▶ **Exercise aim**: The following entries should be restated word for word, pictures excluded.

▶ **Excerpted data**:
-*-*-
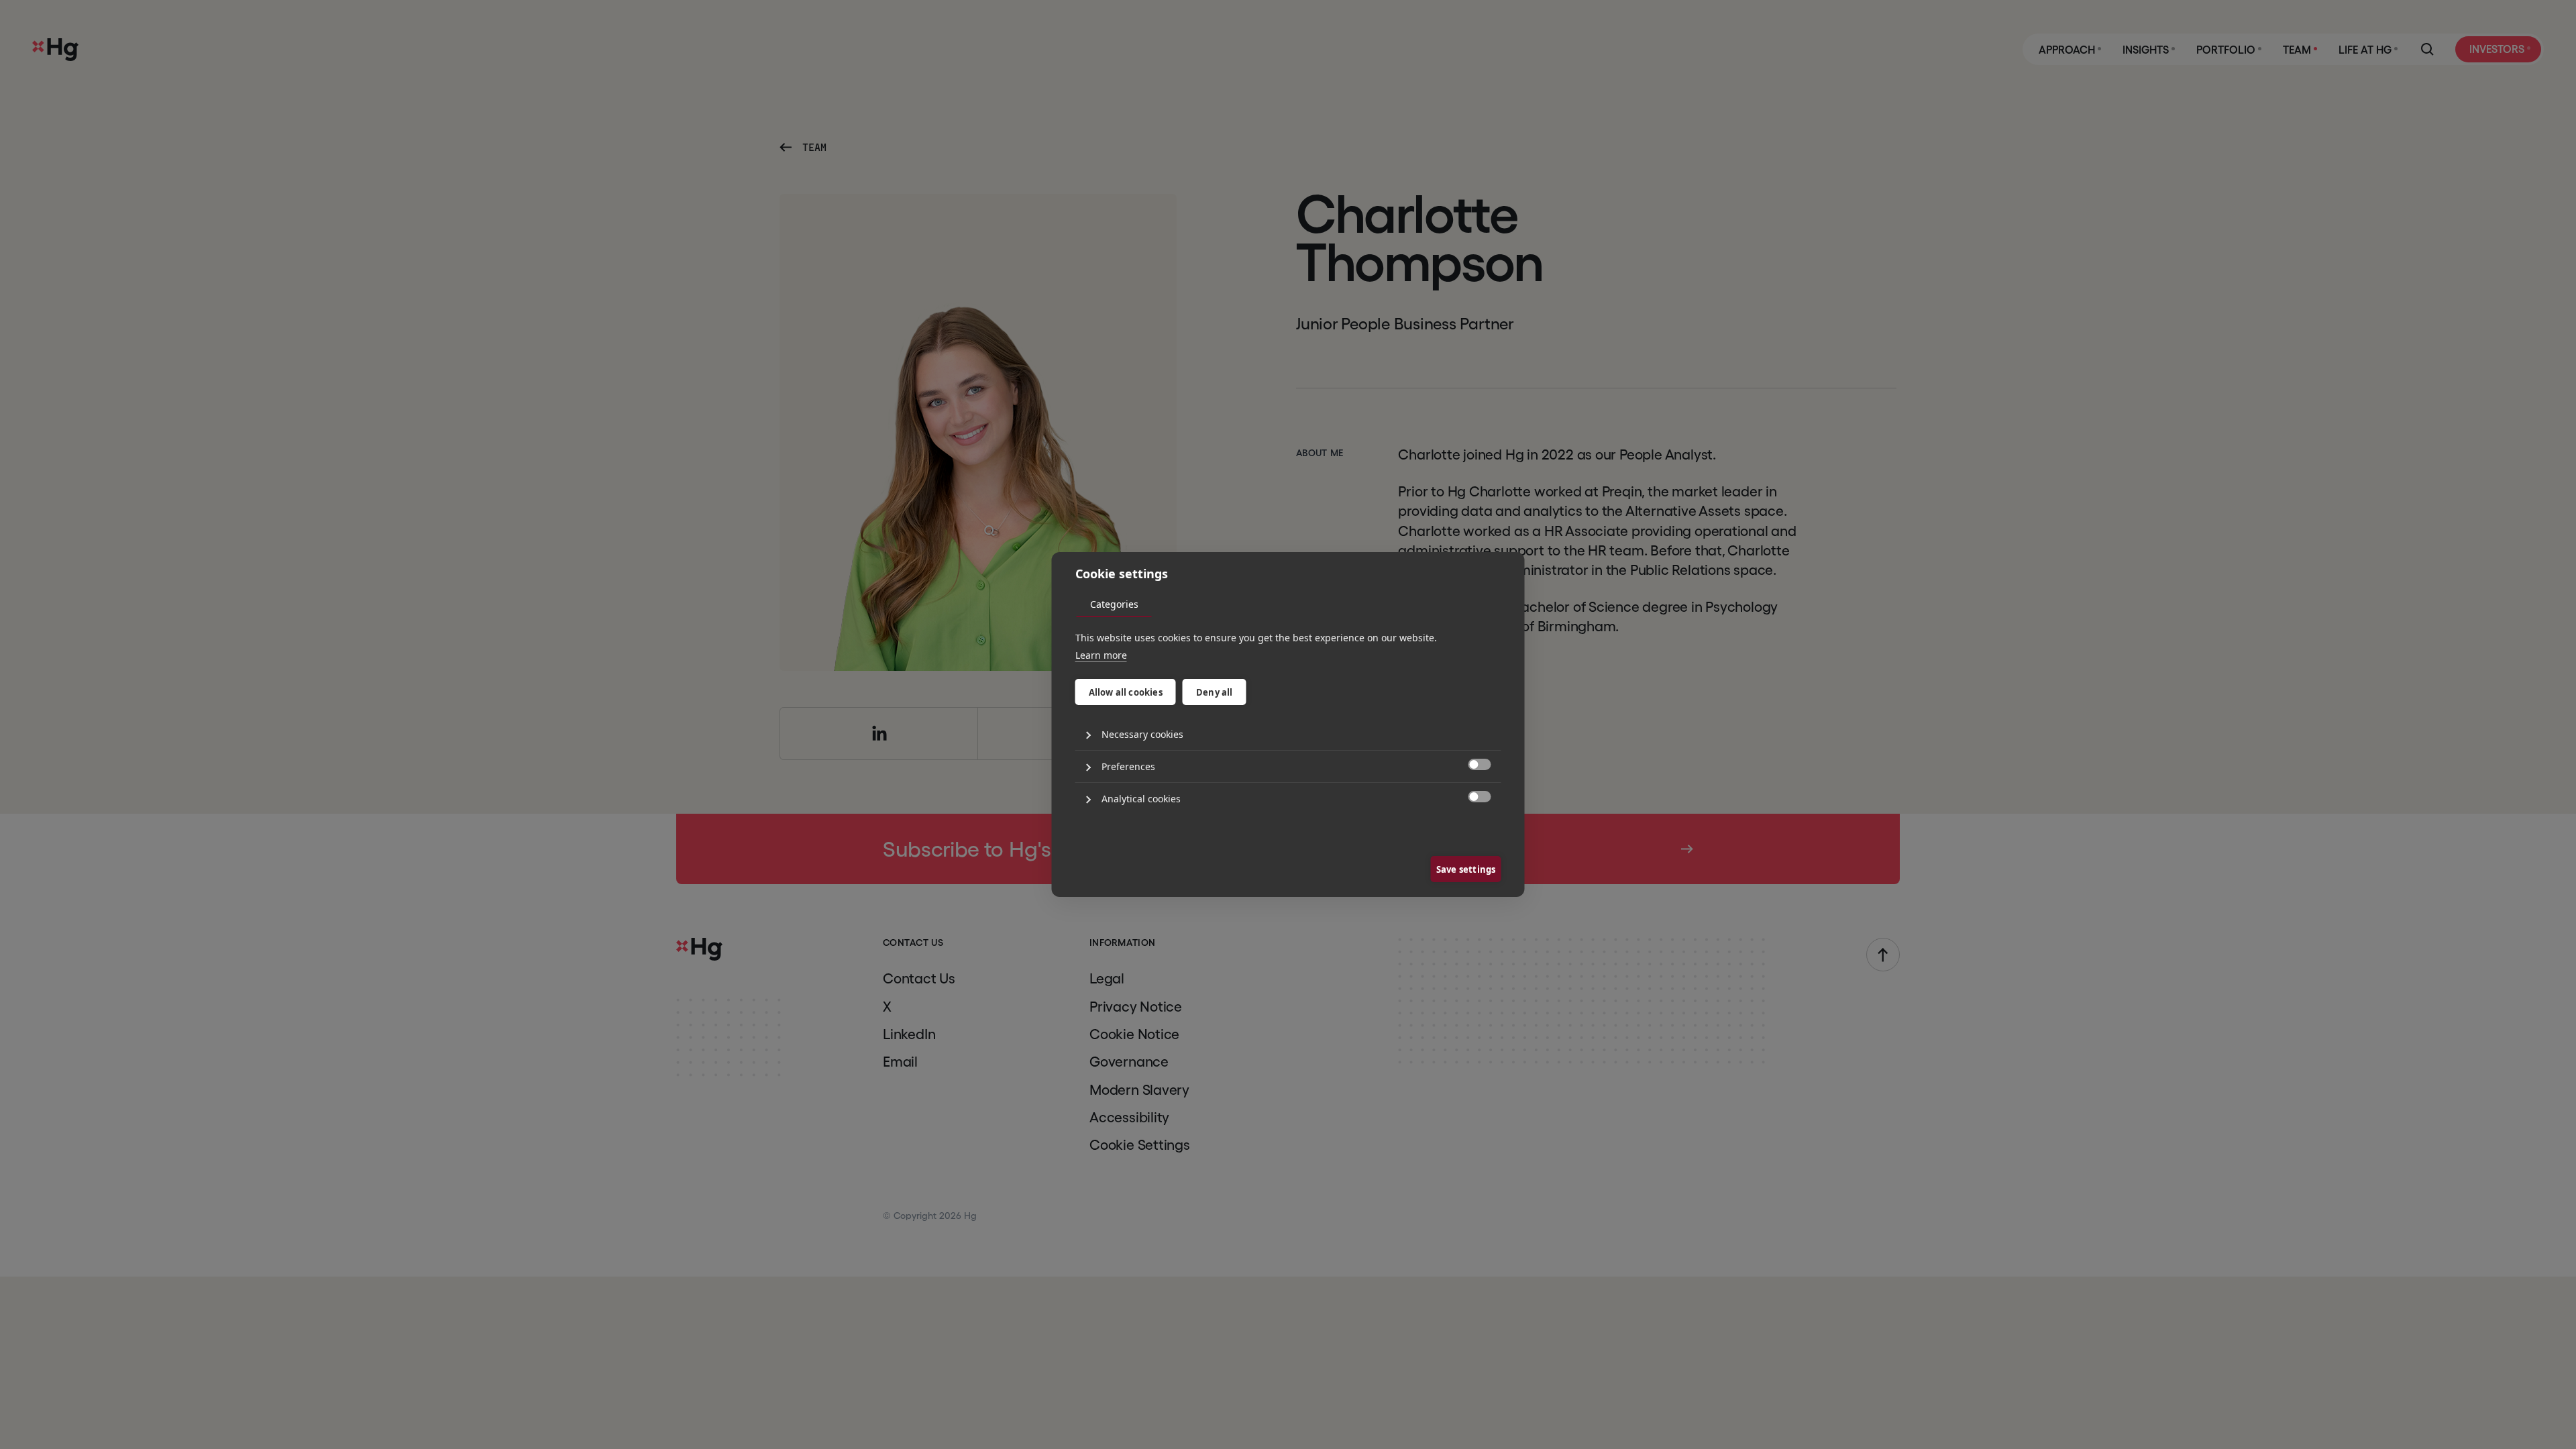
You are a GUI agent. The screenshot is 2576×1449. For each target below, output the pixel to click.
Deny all (1214, 692)
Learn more (1101, 655)
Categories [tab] (1114, 604)
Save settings (1466, 869)
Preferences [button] (1128, 766)
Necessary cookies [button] (1142, 734)
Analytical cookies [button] (1141, 798)
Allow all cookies (1126, 692)
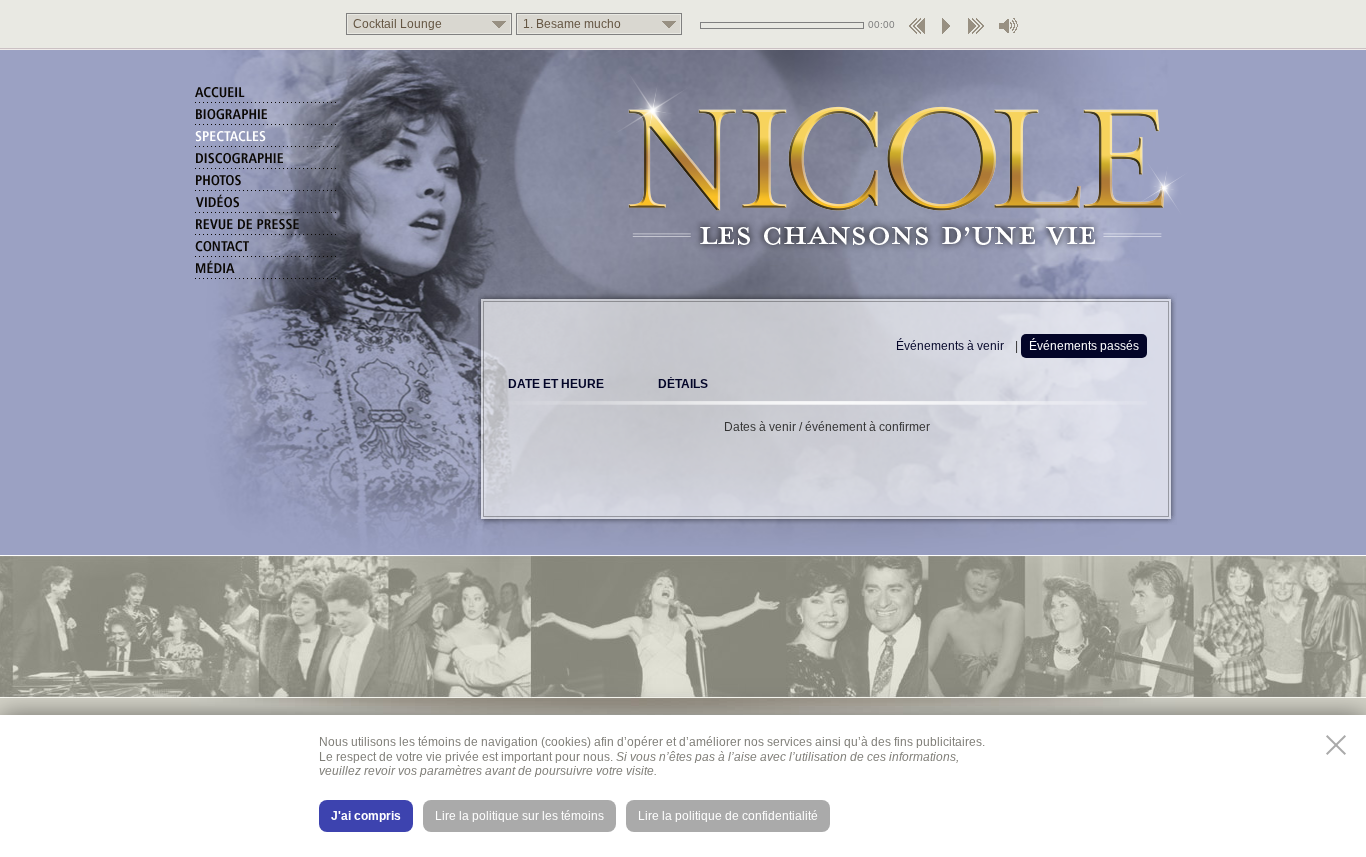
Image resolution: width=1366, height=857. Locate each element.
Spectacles (267, 138)
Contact (267, 248)
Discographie (267, 160)
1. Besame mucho (572, 24)
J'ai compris (366, 816)
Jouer (946, 32)
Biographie (267, 116)
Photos (267, 182)
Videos (267, 204)
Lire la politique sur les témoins (519, 816)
-*-*-
▶ **Response for this exercise**:
You are a GUI agent. The screenshot is 2576×1449. For each target below, output the pixel to click.
Deny all (1214, 692)
Learn more (1101, 655)
Categories [tab] (1114, 604)
Save settings (1466, 869)
Preferences [button] (1128, 766)
Necessary cookies [button] (1142, 734)
Analytical cookies [button] (1141, 798)
Allow all cookies (1126, 692)
Image resolution: width=1366, height=857. Locate each element.
Spectacles (267, 138)
Contact (267, 248)
Discographie (267, 160)
1. Besame mucho (572, 24)
J'ai compris (366, 816)
Jouer (946, 32)
Biographie (267, 116)
Photos (267, 182)
Videos (267, 204)
Lire la politique sur les témoins (519, 816)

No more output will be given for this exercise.